This is the gap between "I built an agent" and "I ship an agent to production with confidence."
Primary: Solo devs and small teams building AI agents in Python who want to test before shipping.
Not for: Enterprise ML teams with custom infra, academic researchers benchmarking foundation models, prompt engineers who aren't building agents.
| Tool | What It Does | Agent Eval Support | OSS? |
|---|---|---|---|
| Braintrust | Full eval platform, logging, datasets | Good — supports multi-step, tool use | No (proprietary SaaS) |
| LangSmith Evals | LangChain's eval suite | Decent — tied to LangChain ecosystem | No |
| Promptfoo | CLI-based prompt/model eval | Prompt-focused, limited agent support | Yes (MIT) |
| DeepEval | Python eval framework | Growing agent support, pytest-style | Yes (Apache 2.0) |
| Ragas | RAG-focused evals | RAG only, not general agents | Yes |
| Inspect AI | UK AISI's agent eval framework | Strong agent support, tasks-based | Yes |
Honest take: This market is getting crowded.
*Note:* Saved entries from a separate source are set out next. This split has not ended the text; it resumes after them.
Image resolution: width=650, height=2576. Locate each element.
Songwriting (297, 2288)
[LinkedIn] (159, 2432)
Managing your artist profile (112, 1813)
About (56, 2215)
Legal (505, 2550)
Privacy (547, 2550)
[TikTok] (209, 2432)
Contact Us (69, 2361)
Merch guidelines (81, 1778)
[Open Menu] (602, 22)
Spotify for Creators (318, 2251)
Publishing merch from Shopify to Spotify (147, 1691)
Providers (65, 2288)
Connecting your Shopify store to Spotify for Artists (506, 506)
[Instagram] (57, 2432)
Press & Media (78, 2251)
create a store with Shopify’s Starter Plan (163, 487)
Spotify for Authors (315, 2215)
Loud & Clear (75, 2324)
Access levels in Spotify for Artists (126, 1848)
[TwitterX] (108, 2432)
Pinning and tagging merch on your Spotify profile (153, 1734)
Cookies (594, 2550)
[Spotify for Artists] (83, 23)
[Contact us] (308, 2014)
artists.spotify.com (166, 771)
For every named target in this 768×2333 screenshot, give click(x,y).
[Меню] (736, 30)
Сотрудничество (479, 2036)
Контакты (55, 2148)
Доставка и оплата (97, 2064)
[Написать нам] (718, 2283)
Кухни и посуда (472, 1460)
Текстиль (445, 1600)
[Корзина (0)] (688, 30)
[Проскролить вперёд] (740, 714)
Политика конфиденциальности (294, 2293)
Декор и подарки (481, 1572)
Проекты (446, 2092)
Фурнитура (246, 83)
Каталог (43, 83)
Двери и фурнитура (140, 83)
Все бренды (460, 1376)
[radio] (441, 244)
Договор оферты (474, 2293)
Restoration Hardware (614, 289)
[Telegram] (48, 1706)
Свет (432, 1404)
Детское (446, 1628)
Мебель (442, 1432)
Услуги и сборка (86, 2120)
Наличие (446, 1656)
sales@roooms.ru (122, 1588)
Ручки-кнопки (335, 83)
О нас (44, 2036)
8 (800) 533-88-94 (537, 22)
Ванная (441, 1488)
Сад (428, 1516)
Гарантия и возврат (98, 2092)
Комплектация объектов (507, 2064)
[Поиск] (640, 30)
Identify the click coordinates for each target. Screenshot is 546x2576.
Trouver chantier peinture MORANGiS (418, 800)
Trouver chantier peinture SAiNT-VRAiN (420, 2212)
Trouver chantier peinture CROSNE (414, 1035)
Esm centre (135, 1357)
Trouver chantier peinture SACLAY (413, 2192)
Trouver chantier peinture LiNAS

Braintrust and DeepEval are strong. Inspect AI is well-designed for agent evals specifically.
What's NOT covered well:
- Importing real production sessions as test cases (everyone starts from synthetic data)
- Local-first with zero cloud dependency
- Framework-agnostic agent interface (most tools assume LangChain or their own framework)
- Statistical run comparison with cost tracking
- Real sessions → test cases. AgentLens captures production sessions. AgentEval imports them as eval cases. Your tests come from reality, not imagination.
- Local-first, zero cloud.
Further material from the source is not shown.